「馬の惑星」星野博美著
「馬の惑星」星野博美著
「何かを求め、やっとの思いである場所へ行き、現地に着くと、突然どうでもよくなる、という悪い癖が私にはある」とか「その地域の本丸へ行く前に端っこへ行く、ということを私は割とよくする」なんて一文に、つい付箋を貼ってしまう。
そういえばわたしも、はるばるメキシコの遺跡に出かけて、着いた瞬間「中に入らなくてもいっか」と思ったっけ。中国には5回くらい行ったけど、本丸の北京は未踏だし。

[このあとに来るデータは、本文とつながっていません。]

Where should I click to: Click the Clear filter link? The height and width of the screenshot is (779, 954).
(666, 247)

などと個人的な記憶が呼び覚まされるのだ。
星野博美さんはいつも、星野さんにしかできないやり方で世界と対峙する。本書につづられた旅もなかなかにぶっとんでいる。馬を切り口にモンゴル、スペイン、モロッコ、トルコを巡る、そのスケールの大きさよ。しかも当初は馬を愛でていた著者が、途中からその背にまたがっているのだ。ノンフィクション作家は馬上にいる! 独特の味わいにページをめくる手が止まらなくなる。
モンゴル帝国やオスマントルコ、レコンキスタなど世界史好きの心をくすぐる記述にも付箋を貼りまくる。そして冒頭に引用したような自身の旅のスタイルにさらっと触れている箇所に出合うと、「付箋、付箋!」と、にわかに手が忙しくなるのだった。

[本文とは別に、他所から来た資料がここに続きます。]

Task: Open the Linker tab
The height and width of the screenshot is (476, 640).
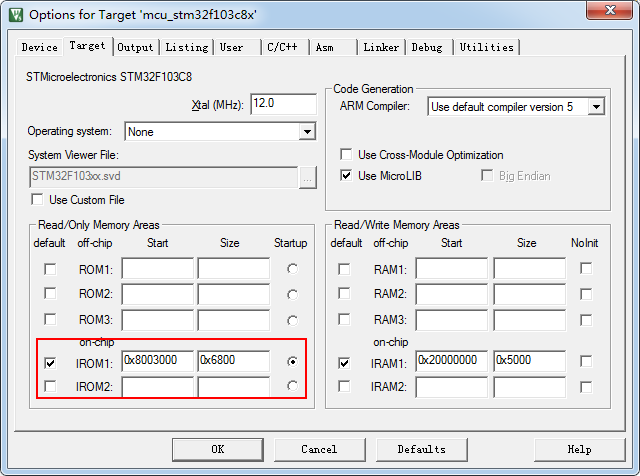Action: click(x=381, y=47)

馬に揺られる著者に導かれてたどり着く最終章が「遊牧民のオリンピック」。これがもうめくるめく世界。ヤギの死体を奪い合い、ゴールに投げ入れる馬上競技「コクボル」なんて初めて知った。キルギスではコクボルが国技でプロリーグまであるという。この惑星のディープさに胸が躍る。